• **Exercise**: Transcribe every record exactly.

[Stored data]
= = = = =

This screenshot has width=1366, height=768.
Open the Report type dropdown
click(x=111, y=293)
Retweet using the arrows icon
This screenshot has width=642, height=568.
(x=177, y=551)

= = = = =

• **Answer section**:
This screenshot has width=1366, height=768.
Open the Report type dropdown
click(x=111, y=293)
Retweet using the arrows icon
This screenshot has width=642, height=568.
(x=177, y=551)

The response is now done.